#### Records supplied

Segment Open

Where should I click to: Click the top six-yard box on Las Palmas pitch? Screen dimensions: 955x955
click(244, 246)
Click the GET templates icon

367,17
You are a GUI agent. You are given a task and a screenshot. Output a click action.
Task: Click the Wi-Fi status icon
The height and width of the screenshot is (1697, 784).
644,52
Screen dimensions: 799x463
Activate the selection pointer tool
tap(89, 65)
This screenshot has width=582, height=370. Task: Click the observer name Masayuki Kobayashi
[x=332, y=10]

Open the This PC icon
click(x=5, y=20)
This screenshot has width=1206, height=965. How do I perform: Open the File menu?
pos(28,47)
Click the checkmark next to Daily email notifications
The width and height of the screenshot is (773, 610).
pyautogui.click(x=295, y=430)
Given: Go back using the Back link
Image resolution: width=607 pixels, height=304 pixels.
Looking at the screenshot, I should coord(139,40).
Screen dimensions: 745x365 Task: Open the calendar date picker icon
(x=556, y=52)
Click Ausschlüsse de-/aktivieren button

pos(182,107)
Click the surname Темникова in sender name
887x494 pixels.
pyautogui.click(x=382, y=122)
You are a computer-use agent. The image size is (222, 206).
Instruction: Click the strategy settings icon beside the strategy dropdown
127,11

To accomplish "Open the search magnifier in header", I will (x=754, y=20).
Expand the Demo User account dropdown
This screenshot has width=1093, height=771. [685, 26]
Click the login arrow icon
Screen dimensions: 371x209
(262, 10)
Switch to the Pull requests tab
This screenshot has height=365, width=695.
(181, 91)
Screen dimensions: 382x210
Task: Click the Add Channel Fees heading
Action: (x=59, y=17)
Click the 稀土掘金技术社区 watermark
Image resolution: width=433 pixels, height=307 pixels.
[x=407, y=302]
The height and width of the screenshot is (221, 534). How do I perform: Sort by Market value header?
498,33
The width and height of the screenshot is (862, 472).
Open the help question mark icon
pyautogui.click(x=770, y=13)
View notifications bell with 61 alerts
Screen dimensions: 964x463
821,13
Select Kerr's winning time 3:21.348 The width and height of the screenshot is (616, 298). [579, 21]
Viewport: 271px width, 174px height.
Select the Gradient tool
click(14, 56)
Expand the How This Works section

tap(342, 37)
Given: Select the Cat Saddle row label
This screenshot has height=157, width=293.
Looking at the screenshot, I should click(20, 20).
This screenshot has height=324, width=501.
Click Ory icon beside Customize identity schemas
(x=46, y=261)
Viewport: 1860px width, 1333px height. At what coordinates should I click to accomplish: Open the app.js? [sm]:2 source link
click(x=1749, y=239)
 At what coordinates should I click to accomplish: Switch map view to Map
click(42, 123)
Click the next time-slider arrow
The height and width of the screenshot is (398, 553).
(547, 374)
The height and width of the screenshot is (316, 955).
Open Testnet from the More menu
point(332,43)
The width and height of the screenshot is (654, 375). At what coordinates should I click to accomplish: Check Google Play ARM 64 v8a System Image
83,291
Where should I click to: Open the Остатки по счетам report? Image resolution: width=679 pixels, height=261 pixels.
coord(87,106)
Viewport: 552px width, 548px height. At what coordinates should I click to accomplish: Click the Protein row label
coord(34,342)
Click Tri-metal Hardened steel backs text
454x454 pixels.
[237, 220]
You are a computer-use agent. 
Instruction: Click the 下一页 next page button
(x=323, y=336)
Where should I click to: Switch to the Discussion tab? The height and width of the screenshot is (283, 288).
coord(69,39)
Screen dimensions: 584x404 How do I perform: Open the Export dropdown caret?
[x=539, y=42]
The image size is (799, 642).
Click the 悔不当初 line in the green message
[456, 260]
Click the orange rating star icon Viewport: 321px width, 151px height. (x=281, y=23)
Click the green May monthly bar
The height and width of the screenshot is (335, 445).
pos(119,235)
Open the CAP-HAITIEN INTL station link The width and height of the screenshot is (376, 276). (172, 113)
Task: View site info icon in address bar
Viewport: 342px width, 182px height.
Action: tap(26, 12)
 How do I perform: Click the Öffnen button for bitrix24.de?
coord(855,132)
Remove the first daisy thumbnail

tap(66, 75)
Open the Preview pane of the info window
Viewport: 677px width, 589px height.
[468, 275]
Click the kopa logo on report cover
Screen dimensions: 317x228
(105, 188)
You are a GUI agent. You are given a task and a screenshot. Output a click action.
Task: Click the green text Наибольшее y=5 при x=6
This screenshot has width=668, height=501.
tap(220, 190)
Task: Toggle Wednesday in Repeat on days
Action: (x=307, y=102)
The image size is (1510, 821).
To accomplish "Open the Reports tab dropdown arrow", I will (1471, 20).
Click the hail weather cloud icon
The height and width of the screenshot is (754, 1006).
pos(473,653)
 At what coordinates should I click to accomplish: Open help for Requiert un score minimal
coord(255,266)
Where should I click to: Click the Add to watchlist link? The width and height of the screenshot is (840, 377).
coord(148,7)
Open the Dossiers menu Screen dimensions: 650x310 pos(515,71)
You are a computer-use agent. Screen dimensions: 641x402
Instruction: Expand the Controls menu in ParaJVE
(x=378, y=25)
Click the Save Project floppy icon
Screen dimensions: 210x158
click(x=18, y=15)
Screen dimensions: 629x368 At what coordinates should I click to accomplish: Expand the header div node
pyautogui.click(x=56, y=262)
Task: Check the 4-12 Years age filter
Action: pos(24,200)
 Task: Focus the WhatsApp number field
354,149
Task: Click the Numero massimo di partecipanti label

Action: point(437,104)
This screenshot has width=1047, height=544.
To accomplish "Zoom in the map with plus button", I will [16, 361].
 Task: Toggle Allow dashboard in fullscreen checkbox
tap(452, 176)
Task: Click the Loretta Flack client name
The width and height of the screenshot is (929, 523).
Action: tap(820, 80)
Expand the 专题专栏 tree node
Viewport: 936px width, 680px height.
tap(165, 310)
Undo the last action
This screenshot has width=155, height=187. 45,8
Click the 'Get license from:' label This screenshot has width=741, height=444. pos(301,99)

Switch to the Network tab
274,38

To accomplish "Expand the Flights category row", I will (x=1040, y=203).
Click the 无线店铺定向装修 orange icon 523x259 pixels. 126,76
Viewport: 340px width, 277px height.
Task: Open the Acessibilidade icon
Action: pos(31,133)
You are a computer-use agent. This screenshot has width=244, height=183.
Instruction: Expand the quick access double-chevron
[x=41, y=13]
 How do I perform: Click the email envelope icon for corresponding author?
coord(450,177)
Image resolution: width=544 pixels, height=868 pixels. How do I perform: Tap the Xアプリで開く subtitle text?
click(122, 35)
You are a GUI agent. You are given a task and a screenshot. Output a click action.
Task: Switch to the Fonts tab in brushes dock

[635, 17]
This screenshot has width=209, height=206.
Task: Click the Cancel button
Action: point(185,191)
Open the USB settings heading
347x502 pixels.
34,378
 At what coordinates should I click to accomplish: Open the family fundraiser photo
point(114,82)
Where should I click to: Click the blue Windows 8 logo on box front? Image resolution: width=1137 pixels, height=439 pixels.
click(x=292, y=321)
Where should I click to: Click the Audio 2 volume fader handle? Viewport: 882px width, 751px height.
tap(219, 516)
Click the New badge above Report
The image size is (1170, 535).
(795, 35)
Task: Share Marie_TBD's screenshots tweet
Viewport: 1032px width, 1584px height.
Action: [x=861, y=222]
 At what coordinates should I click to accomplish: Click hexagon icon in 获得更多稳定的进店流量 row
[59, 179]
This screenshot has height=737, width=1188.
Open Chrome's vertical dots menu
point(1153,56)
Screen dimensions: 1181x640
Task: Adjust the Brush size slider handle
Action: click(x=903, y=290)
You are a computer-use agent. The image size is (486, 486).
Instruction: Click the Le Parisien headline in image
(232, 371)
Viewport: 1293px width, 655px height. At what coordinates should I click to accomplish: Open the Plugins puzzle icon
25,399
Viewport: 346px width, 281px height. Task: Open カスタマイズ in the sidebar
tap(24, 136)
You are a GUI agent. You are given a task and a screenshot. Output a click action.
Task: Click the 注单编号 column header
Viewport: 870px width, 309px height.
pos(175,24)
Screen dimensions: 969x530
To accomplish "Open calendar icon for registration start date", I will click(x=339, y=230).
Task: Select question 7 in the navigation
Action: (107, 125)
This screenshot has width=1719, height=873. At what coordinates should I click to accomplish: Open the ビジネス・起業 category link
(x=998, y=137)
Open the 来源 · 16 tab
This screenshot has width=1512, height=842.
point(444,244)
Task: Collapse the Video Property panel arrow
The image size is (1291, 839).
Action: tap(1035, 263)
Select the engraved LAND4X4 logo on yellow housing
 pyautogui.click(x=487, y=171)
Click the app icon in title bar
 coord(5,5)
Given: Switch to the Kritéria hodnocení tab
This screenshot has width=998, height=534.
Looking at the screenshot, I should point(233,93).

Segment Closed

#### Prompt
Your answer should consist solely of the lines above from the line with "Task: Click the green" to the line with "You are a computer-use agent. Screen", both included, reproduced exactly.

#### Answer to this problem
Task: Click the green text Наибольшее y=5 при x=6
This screenshot has width=668, height=501.
tap(220, 190)
Task: Toggle Wednesday in Repeat on days
Action: (x=307, y=102)
The image size is (1510, 821).
To accomplish "Open the Reports tab dropdown arrow", I will (1471, 20).
Click the hail weather cloud icon
The height and width of the screenshot is (754, 1006).
pos(473,653)
 At what coordinates should I click to accomplish: Open help for Requiert un score minimal
coord(255,266)
Where should I click to: Click the Add to watchlist link? The width and height of the screenshot is (840, 377).
coord(148,7)
Open the Dossiers menu Screen dimensions: 650x310 pos(515,71)
You are a computer-use agent. Screen dimensions: 641x402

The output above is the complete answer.